[inference] refactor examples and fix schedule (#5077)

* [setup] refactor infer setup * [hotfix] fix infenrece behavior on 1 1 gpu * [exmaple] refactor inference examples
2025-09-27 12:43:02 +00:00 · 2023-11-21 10:46:03 +08:00
parent 4e3959d316
commit 1cd7efc520
9 changed files with 209 additions and 274 deletions
--- a/colossalai/inference/engine/engine.py
+++ b/colossalai/inference/engine/engine.py
@@ -33,13 +33,16 @@ class InferenceEngine:
    Args:
        tp_size (int): the size of tensor parallelism.
        pp_size (int): the size of pipeline parallelism.
+        dtype (str): the data type of the model, should be one of 'fp16', 'fp32', 'bf16'.
        model (`nn.Module`): the model not in pipeline style, and will be modified with `ShardFormer`.
-        model_policy (`colossalai.shardformer.policies.base_policy.Policy`): the policy to shardformer model.
-        micro_batch_size (int): the micro batch size.
+        model_policy (`colossalai.shardformer.policies.base_policy.Policy`): the policy to shardformer model. It will be determined by the model type if not provided.
+        micro_batch_size (int): the micro batch size.
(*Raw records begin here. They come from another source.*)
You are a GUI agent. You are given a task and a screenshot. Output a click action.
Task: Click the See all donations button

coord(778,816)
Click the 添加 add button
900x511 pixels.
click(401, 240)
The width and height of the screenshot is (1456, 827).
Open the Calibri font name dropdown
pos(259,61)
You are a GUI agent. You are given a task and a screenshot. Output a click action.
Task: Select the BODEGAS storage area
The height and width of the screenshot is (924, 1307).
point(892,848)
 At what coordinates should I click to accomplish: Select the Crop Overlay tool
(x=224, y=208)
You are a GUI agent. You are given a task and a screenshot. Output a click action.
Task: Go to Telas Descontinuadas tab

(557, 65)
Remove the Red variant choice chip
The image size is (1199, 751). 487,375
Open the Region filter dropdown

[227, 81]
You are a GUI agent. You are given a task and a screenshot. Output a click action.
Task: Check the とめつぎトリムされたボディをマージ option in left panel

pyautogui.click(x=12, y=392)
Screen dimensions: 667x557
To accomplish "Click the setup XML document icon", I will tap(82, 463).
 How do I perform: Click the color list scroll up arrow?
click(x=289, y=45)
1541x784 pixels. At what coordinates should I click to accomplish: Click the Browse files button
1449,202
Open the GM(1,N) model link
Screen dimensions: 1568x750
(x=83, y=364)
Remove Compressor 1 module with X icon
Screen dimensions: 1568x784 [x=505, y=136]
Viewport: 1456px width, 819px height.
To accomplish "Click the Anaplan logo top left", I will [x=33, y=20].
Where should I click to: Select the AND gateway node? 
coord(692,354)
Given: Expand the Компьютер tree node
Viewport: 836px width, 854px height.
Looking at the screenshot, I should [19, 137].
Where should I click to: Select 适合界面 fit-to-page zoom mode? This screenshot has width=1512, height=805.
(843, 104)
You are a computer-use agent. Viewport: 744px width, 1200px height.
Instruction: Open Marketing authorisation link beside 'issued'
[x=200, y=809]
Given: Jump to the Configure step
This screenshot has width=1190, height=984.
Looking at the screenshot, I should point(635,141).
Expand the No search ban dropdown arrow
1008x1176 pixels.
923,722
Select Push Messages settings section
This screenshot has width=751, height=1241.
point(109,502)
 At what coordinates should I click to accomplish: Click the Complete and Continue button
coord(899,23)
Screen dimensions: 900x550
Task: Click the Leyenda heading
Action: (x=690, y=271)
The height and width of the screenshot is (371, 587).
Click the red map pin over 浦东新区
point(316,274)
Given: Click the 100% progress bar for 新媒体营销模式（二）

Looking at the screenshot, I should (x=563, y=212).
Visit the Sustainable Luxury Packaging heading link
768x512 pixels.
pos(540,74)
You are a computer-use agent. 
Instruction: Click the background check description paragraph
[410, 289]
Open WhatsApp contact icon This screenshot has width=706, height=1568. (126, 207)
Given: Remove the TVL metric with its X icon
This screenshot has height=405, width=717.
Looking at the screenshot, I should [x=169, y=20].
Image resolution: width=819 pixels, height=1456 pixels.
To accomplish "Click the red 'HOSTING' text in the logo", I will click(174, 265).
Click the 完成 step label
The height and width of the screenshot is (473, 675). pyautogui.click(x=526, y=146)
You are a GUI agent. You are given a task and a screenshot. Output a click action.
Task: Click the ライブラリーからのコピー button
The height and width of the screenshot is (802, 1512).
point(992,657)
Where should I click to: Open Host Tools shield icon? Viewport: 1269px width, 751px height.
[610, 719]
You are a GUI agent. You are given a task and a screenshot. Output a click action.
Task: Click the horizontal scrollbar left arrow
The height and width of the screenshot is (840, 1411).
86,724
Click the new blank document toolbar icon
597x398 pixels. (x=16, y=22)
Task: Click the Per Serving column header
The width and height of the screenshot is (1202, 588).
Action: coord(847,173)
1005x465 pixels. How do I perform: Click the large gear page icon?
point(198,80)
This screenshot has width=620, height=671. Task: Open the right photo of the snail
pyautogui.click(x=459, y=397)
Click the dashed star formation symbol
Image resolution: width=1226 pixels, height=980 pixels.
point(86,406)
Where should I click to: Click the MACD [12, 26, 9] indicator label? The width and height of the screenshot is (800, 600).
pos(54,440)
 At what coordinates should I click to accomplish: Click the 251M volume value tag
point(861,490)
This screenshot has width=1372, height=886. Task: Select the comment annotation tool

Only useful when `pp_size` > 1.
        micro_batch_buffer_size (int): the buffer size for micro batch. Normally, it should be the same as the number of pipeline stages.
        max_batch_size (int): the maximum batch size.
        max_input_len (int): the maximum input length.
        max_output_len (int): the maximum output length.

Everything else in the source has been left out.